▶ What to work on: Retype every entry in its entirety, without alteration.

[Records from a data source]
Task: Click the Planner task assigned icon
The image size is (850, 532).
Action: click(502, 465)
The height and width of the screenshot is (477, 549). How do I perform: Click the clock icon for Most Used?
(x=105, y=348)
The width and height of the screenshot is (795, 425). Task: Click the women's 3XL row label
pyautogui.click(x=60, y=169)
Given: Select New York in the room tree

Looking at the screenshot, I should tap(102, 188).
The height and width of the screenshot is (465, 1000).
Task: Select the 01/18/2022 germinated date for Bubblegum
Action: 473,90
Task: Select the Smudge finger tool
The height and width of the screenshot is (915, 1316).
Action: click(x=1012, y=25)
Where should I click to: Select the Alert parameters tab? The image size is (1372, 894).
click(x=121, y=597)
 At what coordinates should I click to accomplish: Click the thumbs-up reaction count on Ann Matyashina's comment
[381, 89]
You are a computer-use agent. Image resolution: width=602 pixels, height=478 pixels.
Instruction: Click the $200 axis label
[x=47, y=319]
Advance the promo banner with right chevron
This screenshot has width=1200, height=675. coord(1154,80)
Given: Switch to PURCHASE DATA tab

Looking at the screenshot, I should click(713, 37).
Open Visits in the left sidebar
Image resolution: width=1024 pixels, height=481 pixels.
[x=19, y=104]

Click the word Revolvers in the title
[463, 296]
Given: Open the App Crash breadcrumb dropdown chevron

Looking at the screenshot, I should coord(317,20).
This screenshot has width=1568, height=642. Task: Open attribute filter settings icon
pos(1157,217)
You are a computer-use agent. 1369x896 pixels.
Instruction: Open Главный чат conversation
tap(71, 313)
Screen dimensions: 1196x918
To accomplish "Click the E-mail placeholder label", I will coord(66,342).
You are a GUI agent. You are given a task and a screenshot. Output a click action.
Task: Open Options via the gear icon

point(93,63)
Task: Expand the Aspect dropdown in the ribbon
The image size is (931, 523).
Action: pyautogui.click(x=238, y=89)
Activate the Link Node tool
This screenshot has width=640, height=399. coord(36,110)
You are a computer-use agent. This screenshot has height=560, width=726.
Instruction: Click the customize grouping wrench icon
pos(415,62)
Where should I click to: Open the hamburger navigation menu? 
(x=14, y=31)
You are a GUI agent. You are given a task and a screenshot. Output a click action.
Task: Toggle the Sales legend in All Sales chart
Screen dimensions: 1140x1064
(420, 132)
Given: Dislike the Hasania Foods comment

▶ Expected answer:
Task: Click the Planner task assigned icon
The image size is (850, 532).
Action: click(502, 465)
The height and width of the screenshot is (477, 549). How do I perform: Click the clock icon for Most Used?
(x=105, y=348)
The width and height of the screenshot is (795, 425). Task: Click the women's 3XL row label
pyautogui.click(x=60, y=169)
Given: Select New York in the room tree

Looking at the screenshot, I should tap(102, 188).
The height and width of the screenshot is (465, 1000).
Task: Select the 01/18/2022 germinated date for Bubblegum
Action: 473,90
Task: Select the Smudge finger tool
The height and width of the screenshot is (915, 1316).
Action: click(x=1012, y=25)
Where should I click to: Select the Alert parameters tab? The image size is (1372, 894).
click(x=121, y=597)
 At what coordinates should I click to accomplish: Click the thumbs-up reaction count on Ann Matyashina's comment
[381, 89]
You are a computer-use agent. Image resolution: width=602 pixels, height=478 pixels.
Instruction: Click the $200 axis label
[x=47, y=319]
Advance the promo banner with right chevron
This screenshot has width=1200, height=675. coord(1154,80)
Given: Switch to PURCHASE DATA tab

Looking at the screenshot, I should click(713, 37).
Open Visits in the left sidebar
Image resolution: width=1024 pixels, height=481 pixels.
[x=19, y=104]

Click the word Revolvers in the title
[463, 296]
Given: Open the App Crash breadcrumb dropdown chevron

Looking at the screenshot, I should coord(317,20).
This screenshot has width=1568, height=642. Task: Open attribute filter settings icon
pos(1157,217)
You are a computer-use agent. 1369x896 pixels.
Instruction: Open Главный чат conversation
tap(71, 313)
Screen dimensions: 1196x918
To accomplish "Click the E-mail placeholder label", I will coord(66,342).
You are a GUI agent. You are given a task and a screenshot. Output a click action.
Task: Open Options via the gear icon

point(93,63)
Task: Expand the Aspect dropdown in the ribbon
The image size is (931, 523).
Action: pyautogui.click(x=238, y=89)
Activate the Link Node tool
This screenshot has width=640, height=399. coord(36,110)
You are a computer-use agent. This screenshot has height=560, width=726.
Instruction: Click the customize grouping wrench icon
pos(415,62)
Where should I click to: Open the hamburger navigation menu? 
(x=14, y=31)
You are a GUI agent. You are given a task and a screenshot. Output a click action.
Task: Toggle the Sales legend in All Sales chart
Screen dimensions: 1140x1064
(420, 132)
Given: Dislike the Hasania Foods comment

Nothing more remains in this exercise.